The Gulf Military Balance in 2010: An Overview

Much of the current focus on the Gulf concentrates largely on Iran’s efforts to acquire nuclear weapons. This, however, is only part of the regional military balance. Changes are also taking place in the conventional military balance and in the balance of capabilities for asymmetric warfare. These changes generally favor the other Gulf states, although Iraq has yet to recover anything like the conventional military capabilities it had in 2003.

The Southern Gulf states have far more modern weaponry and military technology than Iran, and far larger numbers of modern weapons. They are spending far more than Iran, and importing far more – with far better access to the most modern weapons. Iran so far has not made good on its claims of creating a significant domestic industrial capability to provide its own modern weapons, and much of its inventory is either the worn product of the Iran-Iraq War, or an even older inventory of weapons it obtained from the US and Europe during the time of the Shah.
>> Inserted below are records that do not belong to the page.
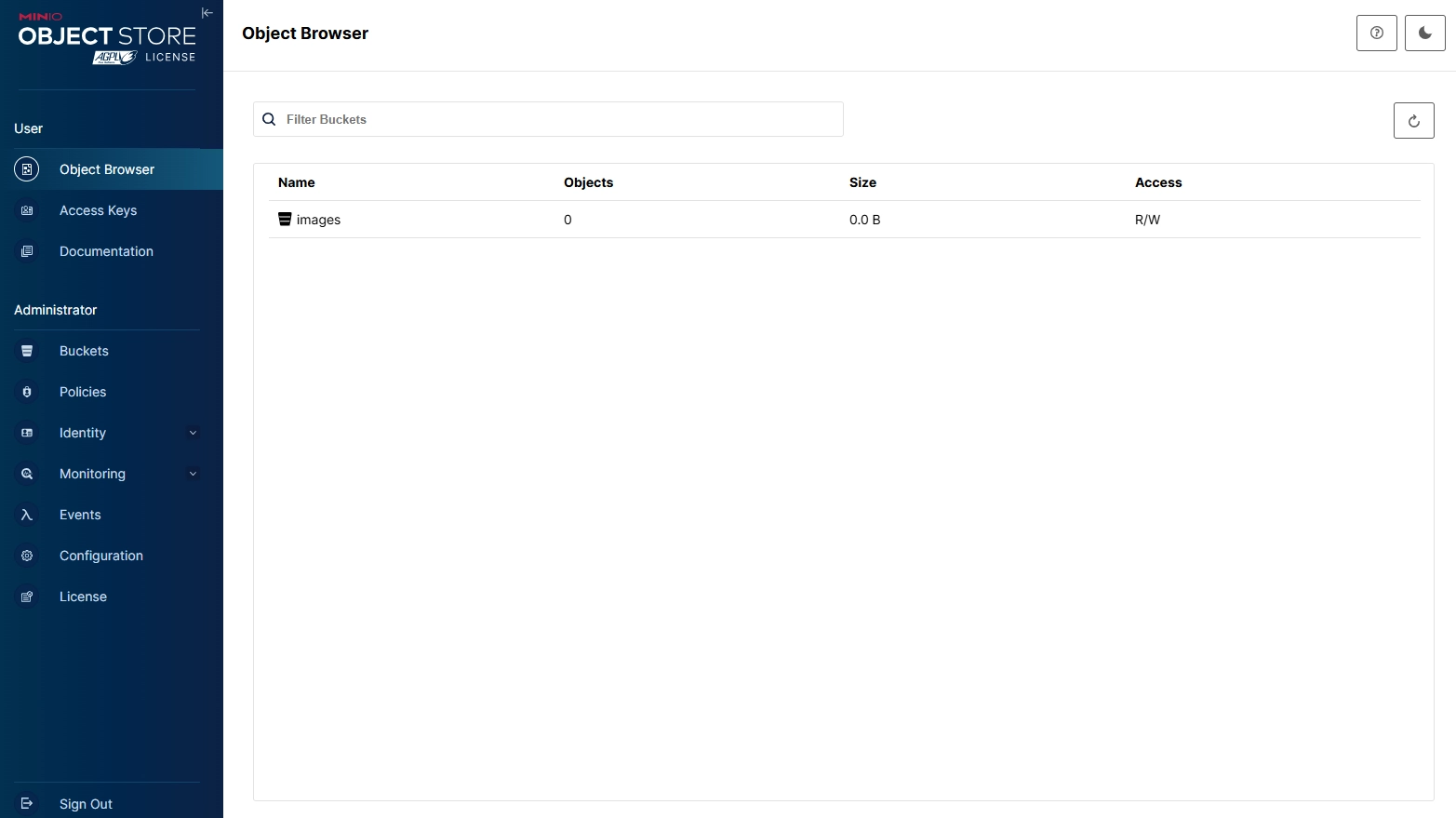Click the Object Browser sidebar icon
1456x818 pixels.
pyautogui.click(x=27, y=169)
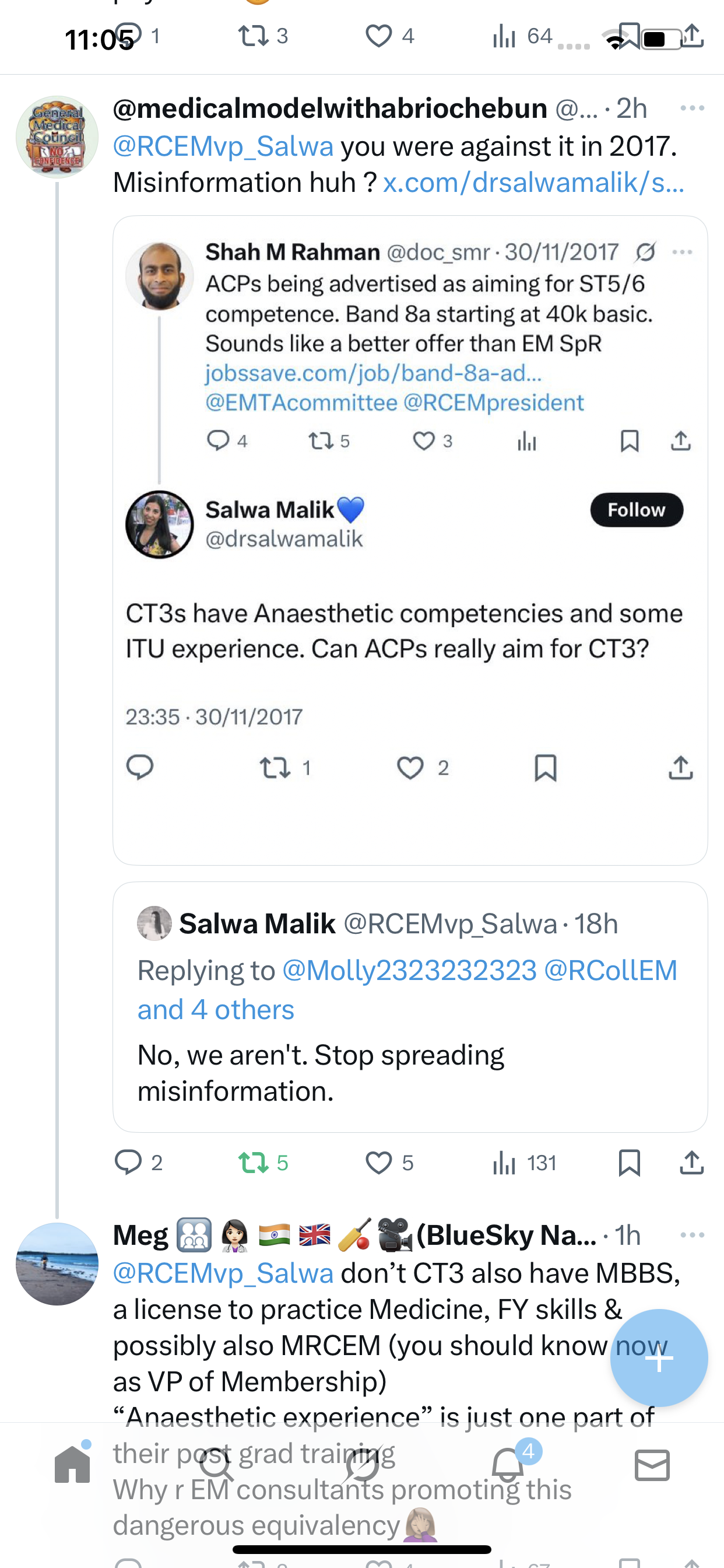
Task: Follow Salwa Malik @drsalwamalik
Action: (637, 509)
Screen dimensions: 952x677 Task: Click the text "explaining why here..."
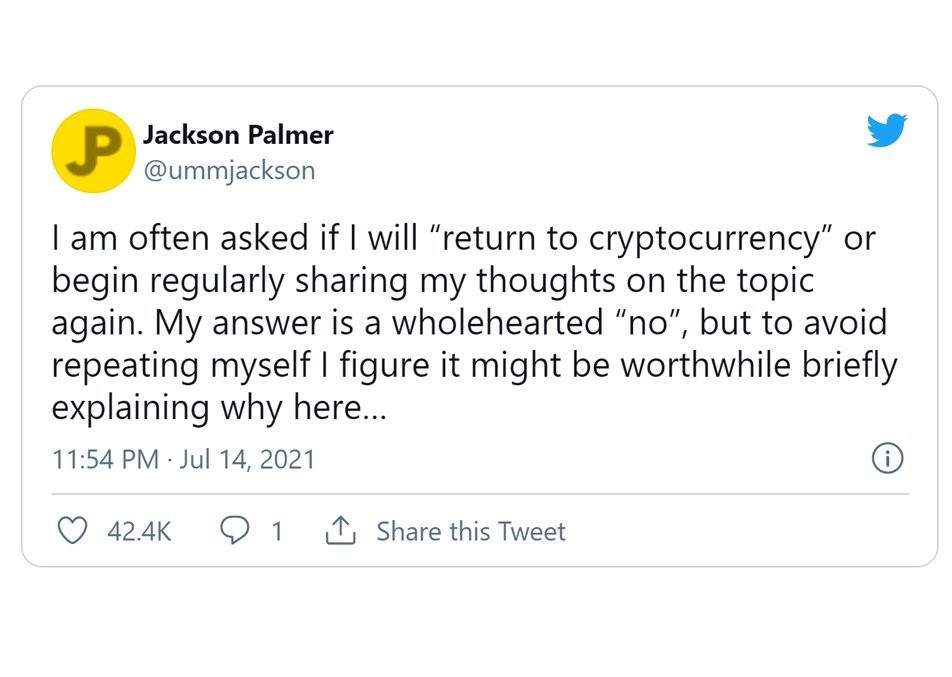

Iran is, however, building up a major capability for asymmetric or irregular warfare, and the Southern Gulf states still cooperate largely in terms of the hollow rhetoric emerging out of the ministerial meetings of the Gulf Cooperation Council (GCC). Their lack of cooperation, interoperability, and serious exercise activity cripples their ability to act with any unity and makes them more of a facade than a force. It also makes them far more dependent on the US, while limiting their collective ability to fight along side the US in a major crisis.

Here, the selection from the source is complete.